One of the main shareholders of BBVA leaves due to hostile takeover by Sabadell

Sunday, October 20, 2024, 10:00 p.m.

Banco Sabadell President Josep Oliu appears to have found an ally, as unexpected as it is indirect, to try to stop the hostile takeover launched in May by rival BBVA. The American fund GQG Partners, which once owned 3% of the capital of the Basque bank, sold its entire stake precisely because of this scandalous operation undertaken by the structure headed by Carlos Torres.

Although the decision was made in July last year, it has now become known after information was leaked to the British newspaper Financial Times. According to the same sources, the motivation of GQG Partners, a major investor in several European banks and which was one of BBVA’s five major shareholders, is that it believes the Sabadell proposal would take too much time and distract the company. from its goal, which will include addressing other strategic objectives, as well as reducing its impact on emerging markets.

According to the National Securities Market Commission (CNMV), the Florida-based fund owned 3,090% of BBVA shares in February 2021, with that stake falling slightly to 2,957% in August 2022, Europa Press reported. Despite the importance of its investment in the bank, GQG Partners has decided not to interfere in any way with the controversial takeover bid or provide guidance on its existing voting rights.

After the departure of the said American firm, BBVA’s main shareholders became another North American fund, the influential BlackRock with a 6.68% stake, as well as Capital Research and Management Company, one of the three largest pension fund managers in the world, with a 5.03% stake. .

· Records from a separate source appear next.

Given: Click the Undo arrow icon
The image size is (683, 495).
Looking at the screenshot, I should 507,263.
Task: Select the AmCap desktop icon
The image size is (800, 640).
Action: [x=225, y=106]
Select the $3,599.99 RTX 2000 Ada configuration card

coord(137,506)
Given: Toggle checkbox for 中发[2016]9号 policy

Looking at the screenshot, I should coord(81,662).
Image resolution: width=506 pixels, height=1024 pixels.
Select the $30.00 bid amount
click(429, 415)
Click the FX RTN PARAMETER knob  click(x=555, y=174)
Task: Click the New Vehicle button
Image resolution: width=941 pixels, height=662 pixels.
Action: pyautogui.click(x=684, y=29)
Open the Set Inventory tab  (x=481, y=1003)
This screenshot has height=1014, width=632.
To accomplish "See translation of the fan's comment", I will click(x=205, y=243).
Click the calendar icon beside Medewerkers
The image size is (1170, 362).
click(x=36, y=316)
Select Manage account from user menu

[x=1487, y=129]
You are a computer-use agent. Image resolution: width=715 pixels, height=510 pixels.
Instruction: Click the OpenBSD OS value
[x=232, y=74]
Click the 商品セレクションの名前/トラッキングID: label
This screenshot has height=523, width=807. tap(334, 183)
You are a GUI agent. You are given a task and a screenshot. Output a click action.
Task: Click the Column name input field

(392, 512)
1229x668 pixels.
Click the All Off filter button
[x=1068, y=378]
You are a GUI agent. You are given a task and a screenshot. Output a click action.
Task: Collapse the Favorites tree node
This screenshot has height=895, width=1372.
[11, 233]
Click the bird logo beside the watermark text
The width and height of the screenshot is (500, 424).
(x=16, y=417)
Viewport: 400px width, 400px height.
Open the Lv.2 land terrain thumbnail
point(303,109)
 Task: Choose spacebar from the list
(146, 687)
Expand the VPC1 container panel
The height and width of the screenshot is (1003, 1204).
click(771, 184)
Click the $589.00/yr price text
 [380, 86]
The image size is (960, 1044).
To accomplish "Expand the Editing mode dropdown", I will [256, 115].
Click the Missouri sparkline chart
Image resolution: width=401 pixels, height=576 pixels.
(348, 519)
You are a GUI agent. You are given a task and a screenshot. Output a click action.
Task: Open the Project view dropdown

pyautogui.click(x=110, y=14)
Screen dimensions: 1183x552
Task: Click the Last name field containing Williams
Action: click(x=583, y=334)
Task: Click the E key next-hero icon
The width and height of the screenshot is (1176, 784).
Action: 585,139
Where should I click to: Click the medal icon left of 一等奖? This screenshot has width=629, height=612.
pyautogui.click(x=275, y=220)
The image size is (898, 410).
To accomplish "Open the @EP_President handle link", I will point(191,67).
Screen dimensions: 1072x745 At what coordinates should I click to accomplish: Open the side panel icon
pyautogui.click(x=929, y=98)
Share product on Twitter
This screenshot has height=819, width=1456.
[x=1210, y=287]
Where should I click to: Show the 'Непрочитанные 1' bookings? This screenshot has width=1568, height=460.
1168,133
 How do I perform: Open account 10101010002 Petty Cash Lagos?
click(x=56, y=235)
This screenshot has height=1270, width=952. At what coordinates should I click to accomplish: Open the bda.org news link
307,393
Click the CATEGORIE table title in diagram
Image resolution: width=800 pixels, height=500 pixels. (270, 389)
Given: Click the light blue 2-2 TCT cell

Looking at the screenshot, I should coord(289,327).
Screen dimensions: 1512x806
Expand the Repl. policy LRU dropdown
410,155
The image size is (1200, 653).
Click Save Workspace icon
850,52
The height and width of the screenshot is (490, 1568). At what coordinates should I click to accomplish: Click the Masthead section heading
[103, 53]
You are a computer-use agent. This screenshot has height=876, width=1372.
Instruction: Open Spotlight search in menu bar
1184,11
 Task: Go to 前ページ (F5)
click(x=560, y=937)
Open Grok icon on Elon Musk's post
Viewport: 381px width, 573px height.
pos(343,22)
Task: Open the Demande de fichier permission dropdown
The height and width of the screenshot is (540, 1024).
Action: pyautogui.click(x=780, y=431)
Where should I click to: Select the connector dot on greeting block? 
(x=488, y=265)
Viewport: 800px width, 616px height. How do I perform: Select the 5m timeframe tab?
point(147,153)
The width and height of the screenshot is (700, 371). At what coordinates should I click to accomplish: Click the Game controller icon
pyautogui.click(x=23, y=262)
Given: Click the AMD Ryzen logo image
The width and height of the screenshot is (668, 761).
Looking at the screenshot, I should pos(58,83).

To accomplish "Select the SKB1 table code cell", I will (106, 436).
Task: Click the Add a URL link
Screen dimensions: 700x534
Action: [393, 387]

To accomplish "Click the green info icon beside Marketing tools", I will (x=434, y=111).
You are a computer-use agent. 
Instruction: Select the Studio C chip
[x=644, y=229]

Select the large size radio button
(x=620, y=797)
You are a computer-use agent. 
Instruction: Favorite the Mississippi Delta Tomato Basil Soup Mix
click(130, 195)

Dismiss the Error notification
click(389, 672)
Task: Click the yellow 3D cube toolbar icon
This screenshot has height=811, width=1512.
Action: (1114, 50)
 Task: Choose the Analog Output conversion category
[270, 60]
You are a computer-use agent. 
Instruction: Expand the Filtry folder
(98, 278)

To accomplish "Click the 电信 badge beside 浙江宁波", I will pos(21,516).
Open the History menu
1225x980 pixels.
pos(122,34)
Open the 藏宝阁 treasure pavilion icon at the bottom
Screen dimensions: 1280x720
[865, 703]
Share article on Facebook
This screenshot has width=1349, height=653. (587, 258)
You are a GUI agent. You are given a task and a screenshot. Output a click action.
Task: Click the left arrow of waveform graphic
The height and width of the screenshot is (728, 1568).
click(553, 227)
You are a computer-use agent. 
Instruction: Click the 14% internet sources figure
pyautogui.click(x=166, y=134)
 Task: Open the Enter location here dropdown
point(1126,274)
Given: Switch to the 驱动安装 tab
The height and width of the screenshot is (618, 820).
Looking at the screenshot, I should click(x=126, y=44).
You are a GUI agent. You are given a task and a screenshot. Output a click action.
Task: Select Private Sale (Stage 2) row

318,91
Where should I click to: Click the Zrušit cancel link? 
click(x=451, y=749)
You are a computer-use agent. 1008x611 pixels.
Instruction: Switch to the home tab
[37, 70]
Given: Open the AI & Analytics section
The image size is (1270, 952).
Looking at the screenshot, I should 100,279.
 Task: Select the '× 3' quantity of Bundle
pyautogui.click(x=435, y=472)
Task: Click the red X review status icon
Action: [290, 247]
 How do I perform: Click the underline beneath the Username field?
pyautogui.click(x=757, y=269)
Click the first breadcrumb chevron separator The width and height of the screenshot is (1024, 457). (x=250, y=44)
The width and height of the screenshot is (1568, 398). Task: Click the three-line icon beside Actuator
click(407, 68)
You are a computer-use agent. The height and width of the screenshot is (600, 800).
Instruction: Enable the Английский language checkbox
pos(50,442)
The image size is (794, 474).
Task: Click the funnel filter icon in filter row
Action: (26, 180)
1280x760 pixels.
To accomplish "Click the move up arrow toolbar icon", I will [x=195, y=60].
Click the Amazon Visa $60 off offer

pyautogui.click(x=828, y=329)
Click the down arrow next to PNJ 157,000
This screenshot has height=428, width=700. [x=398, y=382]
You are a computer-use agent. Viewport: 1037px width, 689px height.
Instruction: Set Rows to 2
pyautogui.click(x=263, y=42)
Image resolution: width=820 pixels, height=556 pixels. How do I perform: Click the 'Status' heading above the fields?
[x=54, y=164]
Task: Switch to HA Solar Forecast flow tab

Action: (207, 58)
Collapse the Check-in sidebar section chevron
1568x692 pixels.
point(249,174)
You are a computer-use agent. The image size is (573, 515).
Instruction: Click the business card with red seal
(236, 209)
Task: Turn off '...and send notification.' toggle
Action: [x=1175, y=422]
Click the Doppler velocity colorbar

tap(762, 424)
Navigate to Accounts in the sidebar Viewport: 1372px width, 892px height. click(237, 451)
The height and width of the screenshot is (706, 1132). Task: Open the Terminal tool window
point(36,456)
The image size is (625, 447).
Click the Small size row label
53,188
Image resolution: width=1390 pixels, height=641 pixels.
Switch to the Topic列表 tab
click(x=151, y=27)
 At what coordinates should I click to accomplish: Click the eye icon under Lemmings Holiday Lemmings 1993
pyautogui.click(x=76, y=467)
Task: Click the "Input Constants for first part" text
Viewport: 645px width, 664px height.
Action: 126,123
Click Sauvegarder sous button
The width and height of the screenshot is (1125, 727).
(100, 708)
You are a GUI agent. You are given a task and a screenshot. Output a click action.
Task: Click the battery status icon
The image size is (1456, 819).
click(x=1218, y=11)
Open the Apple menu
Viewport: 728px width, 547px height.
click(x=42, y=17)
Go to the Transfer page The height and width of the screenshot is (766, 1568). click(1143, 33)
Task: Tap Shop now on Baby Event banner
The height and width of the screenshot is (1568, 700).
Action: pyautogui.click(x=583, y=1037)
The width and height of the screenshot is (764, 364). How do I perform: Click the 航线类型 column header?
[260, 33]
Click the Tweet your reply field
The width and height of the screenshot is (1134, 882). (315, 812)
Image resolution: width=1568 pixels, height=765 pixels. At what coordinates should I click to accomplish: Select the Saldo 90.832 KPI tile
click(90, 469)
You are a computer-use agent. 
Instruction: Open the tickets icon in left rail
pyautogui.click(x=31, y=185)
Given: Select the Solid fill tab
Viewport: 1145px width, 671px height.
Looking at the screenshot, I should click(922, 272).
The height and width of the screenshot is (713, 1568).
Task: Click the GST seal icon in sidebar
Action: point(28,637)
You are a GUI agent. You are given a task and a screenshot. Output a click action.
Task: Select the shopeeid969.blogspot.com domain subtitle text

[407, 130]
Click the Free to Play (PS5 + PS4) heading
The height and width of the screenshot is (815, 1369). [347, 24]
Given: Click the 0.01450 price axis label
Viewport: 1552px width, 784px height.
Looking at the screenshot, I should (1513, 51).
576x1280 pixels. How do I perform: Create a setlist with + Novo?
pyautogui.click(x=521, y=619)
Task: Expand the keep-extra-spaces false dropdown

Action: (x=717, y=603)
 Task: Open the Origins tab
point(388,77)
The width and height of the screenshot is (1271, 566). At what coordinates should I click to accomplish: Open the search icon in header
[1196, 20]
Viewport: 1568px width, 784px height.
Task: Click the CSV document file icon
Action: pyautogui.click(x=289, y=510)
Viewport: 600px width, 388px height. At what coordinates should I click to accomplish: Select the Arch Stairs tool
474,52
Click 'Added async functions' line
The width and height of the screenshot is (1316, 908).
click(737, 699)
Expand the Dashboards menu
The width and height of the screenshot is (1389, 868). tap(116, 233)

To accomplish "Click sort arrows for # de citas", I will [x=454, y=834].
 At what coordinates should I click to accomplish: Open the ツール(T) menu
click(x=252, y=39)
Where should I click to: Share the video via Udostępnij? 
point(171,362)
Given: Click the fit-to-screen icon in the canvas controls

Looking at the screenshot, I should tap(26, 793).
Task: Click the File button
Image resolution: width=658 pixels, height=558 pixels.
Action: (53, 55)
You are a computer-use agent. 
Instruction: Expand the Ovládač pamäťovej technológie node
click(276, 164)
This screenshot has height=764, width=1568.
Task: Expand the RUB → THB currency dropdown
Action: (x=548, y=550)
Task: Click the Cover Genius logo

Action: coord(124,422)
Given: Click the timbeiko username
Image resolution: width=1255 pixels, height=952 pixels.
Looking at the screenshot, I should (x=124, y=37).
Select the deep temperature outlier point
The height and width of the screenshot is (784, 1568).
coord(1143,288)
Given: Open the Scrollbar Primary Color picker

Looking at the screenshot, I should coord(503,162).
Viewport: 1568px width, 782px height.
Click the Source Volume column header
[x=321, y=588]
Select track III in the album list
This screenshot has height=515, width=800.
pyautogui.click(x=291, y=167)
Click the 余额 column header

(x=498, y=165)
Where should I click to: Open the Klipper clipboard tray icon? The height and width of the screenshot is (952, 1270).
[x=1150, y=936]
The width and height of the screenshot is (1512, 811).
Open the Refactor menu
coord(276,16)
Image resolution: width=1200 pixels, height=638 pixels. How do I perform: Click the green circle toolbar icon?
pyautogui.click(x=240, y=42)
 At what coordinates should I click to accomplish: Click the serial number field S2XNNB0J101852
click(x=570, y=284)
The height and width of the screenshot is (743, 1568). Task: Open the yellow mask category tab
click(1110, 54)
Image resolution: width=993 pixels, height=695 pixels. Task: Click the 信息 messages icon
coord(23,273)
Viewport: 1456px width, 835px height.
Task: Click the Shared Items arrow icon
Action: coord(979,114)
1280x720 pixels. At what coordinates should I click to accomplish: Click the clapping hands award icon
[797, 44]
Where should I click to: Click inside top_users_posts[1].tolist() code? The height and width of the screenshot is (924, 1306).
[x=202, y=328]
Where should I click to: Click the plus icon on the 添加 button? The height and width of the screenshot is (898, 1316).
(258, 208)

BBVA, which came up with its proposal after previous contacts with Sabadell management failed, had already attempted to merge the two financial companies at the end of 2020, at the height of the pandemic. They also did not come to an agreement then due to discrepancies in the exchange equation and in the command structure of the resulting entity. Despite everything, the Basque bank insists that the operation still makes “strategic sense”, although its Catalan rival has categorically rejected it, believing that it itself could create more value for shareholders and that the price undervalued its project . .

Very open deadlines

Having received approval from the shareholders meeting and the European Central Bank (ECB), which analyzed the transaction solely from a solvency perspective, BBVA is now awaiting approval from the National Securities Market Commission (CNMV). But he is especially looking forward to the National Markets and Competition Commission’s (CNMC) statement on the project, aware of the position taken by the government in opposing the merger from the outset.

The calendar, managed by the organization headed by Carlos Torres, estimates that the Sabadell takeover bid process will take six to eight months from the announcement of the operation in May, including the time expected to obtain all necessary approvals. In fact, the bank estimates about five to six months for CNMC, that is, until the beginning of November.

Thus, in a prospectus filed with the US stock market regulator SEC, BBVA continues to maintain its forecast that the merger will close at the end of the first half of 2025. However, a few days ago, Economy Minister Carlos Corpo noted that the operational calendar could be extended “by a few more months, until the first quarter of 2025” if the competition analysis is extended and enters the so-called phase 2. Moreover, according to market sources “This could mean that it applies tighter conditions to the operation, which in turn would mean negative synergies” for the Basque bank.